### [Supplied entries]
.....
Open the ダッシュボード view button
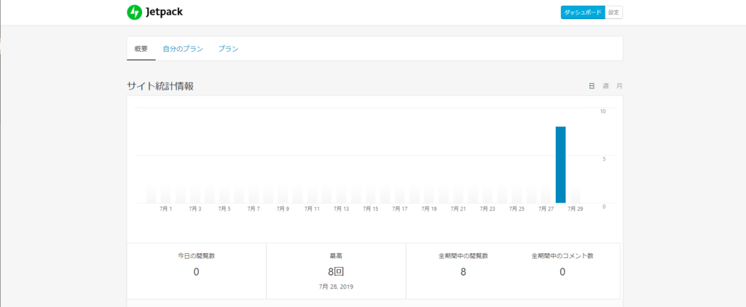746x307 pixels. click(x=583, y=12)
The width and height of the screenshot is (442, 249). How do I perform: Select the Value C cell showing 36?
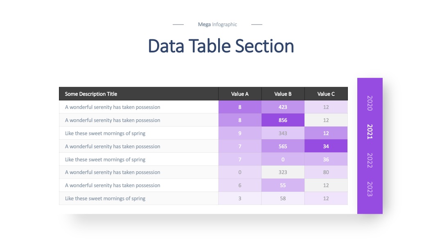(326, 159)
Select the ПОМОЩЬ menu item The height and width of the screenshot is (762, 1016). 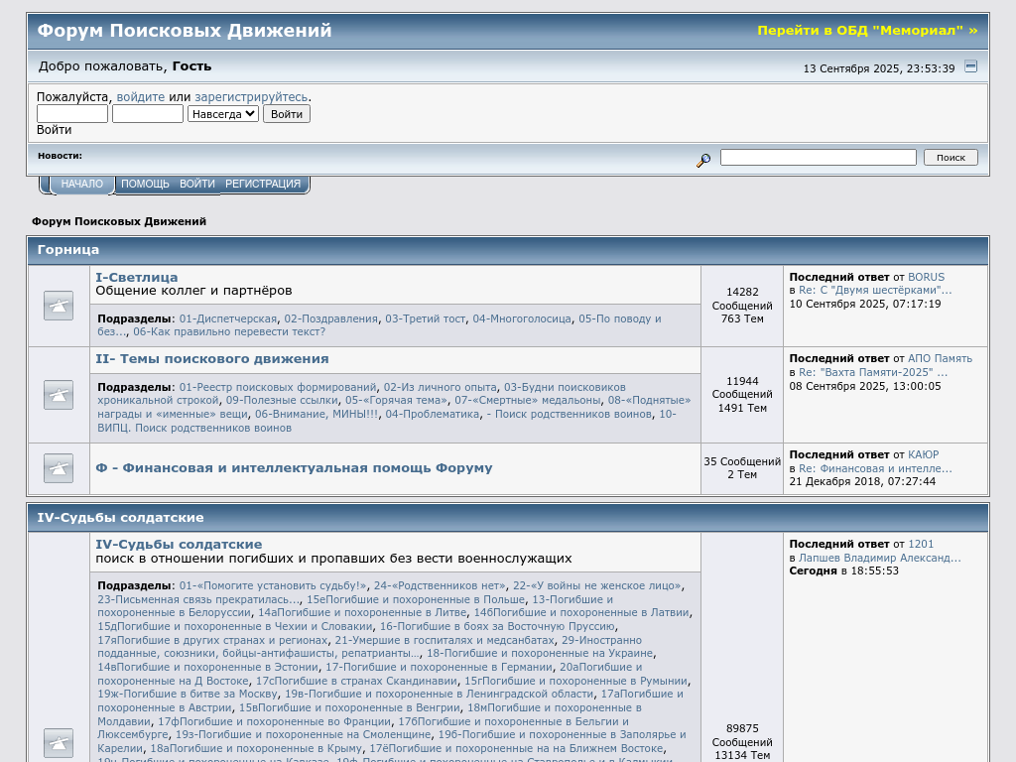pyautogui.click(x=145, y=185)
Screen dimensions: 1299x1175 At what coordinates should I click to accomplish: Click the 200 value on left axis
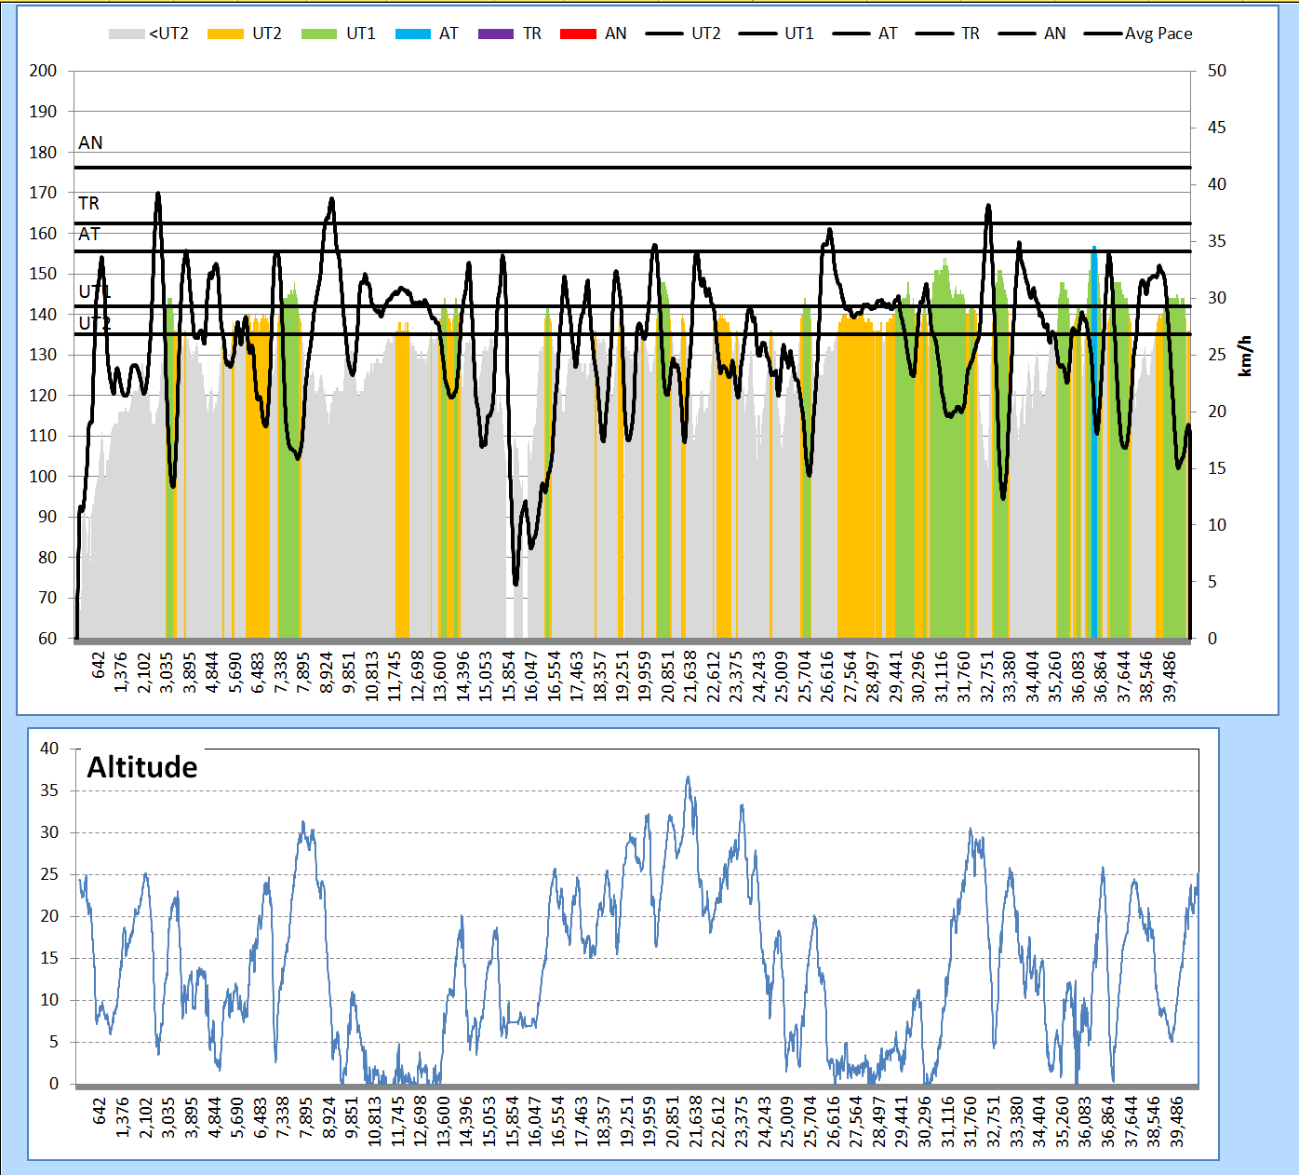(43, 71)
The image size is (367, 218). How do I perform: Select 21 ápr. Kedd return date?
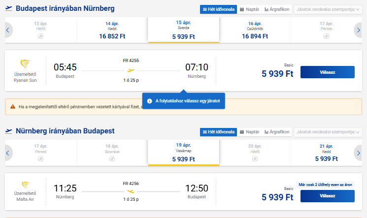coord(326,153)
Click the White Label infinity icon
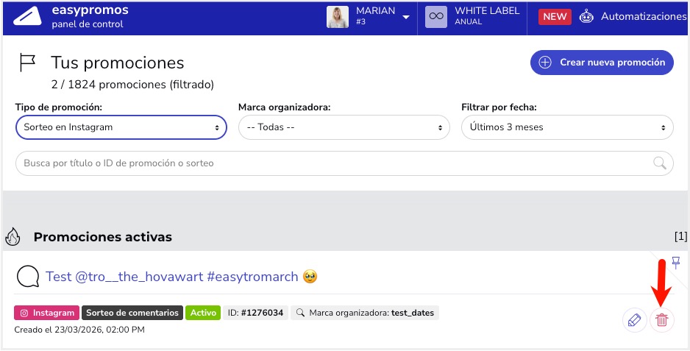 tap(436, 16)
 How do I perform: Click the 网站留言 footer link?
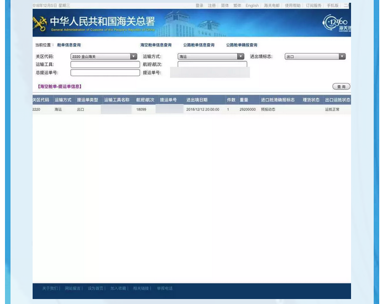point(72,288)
.....
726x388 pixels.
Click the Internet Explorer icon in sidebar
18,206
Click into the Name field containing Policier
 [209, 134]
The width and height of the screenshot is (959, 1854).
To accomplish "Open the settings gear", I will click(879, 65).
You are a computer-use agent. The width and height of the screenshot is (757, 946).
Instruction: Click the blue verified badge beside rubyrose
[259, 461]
.....
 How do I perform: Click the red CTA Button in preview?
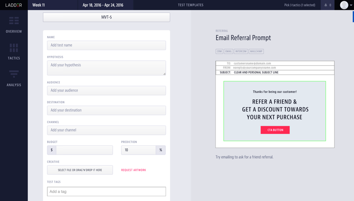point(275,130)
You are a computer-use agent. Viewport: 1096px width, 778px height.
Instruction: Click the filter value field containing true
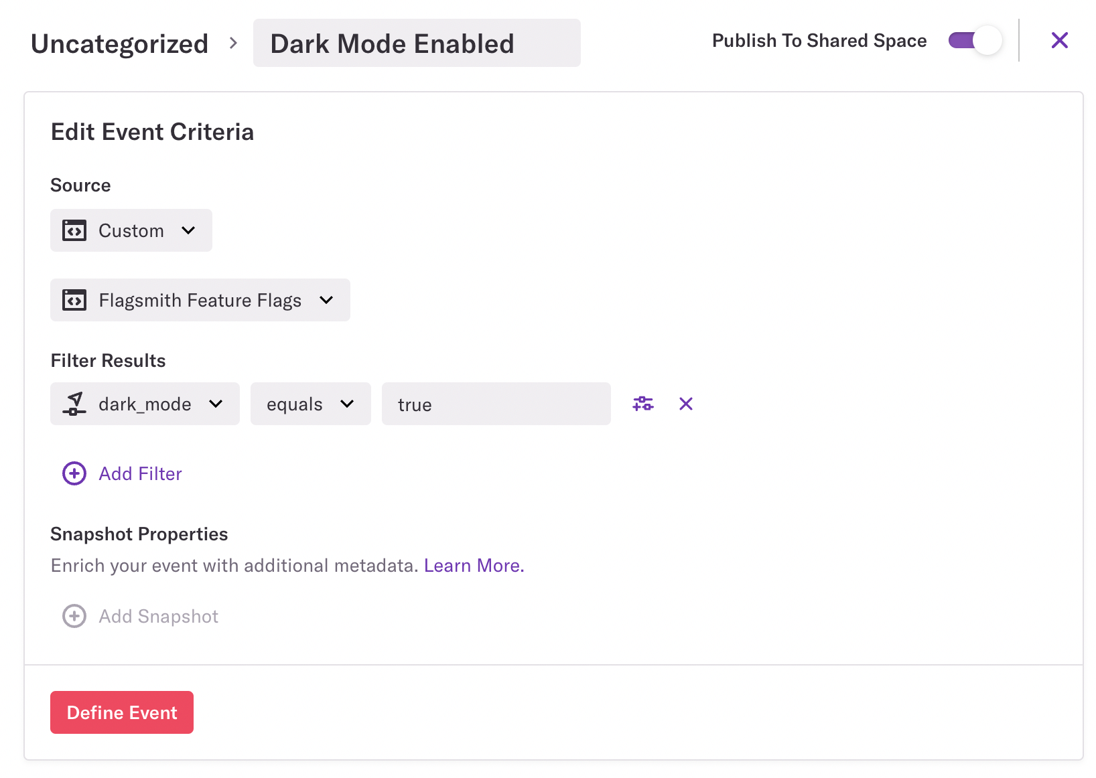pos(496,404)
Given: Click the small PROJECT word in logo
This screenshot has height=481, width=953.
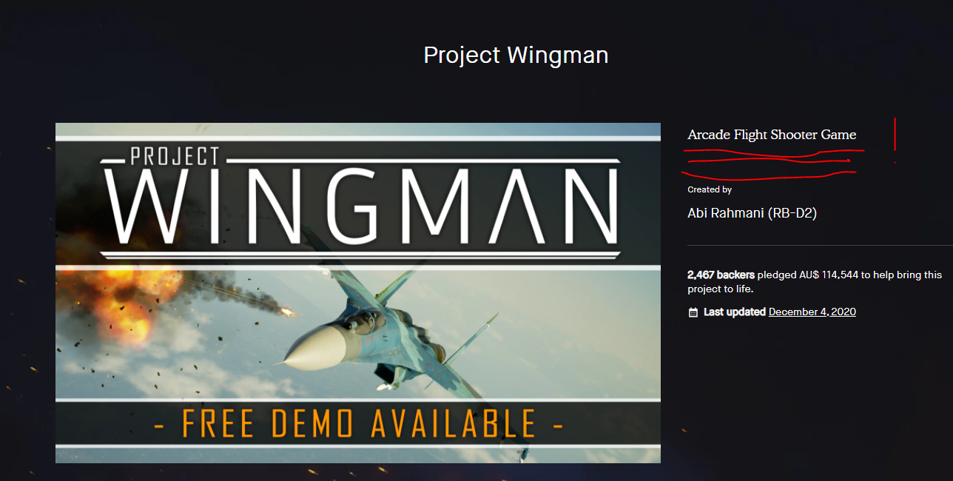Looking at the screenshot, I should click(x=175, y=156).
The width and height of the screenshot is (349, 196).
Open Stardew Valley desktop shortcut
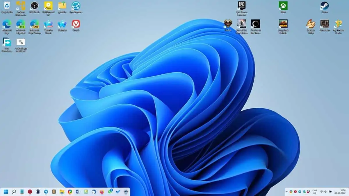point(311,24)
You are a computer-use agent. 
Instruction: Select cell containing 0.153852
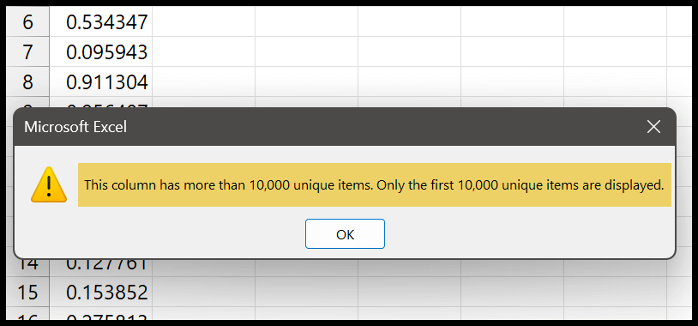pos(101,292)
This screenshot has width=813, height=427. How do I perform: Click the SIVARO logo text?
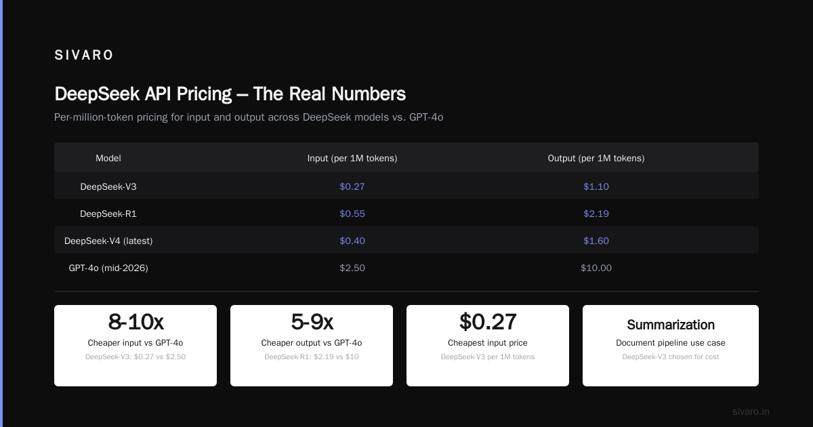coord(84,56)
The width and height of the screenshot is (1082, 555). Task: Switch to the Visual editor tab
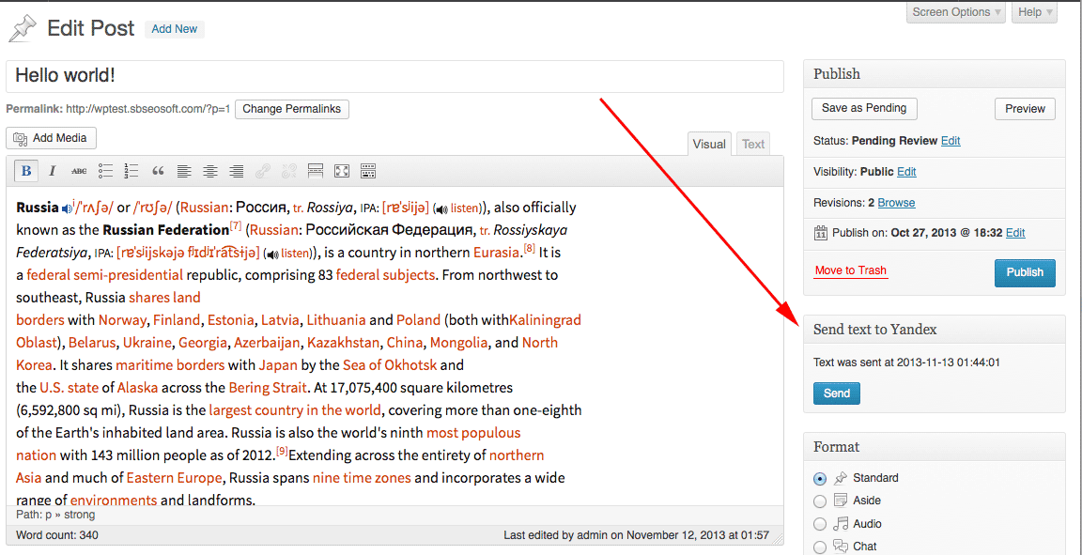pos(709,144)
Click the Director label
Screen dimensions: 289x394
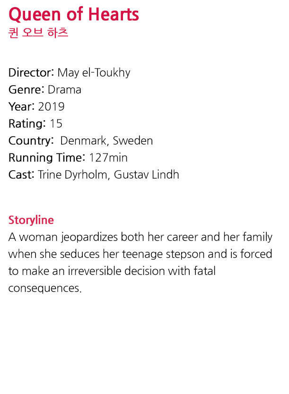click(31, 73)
.....
### [Prompt]
Copy, from the material, each line that holds the string "computer".

### [Response to this exercise]
You are a computer-use agent. The width and height of the screenshot is (757, 946).
You are a computer-use agent. Viewport: 1096px width, 778px height.
You are a computer-use agent. 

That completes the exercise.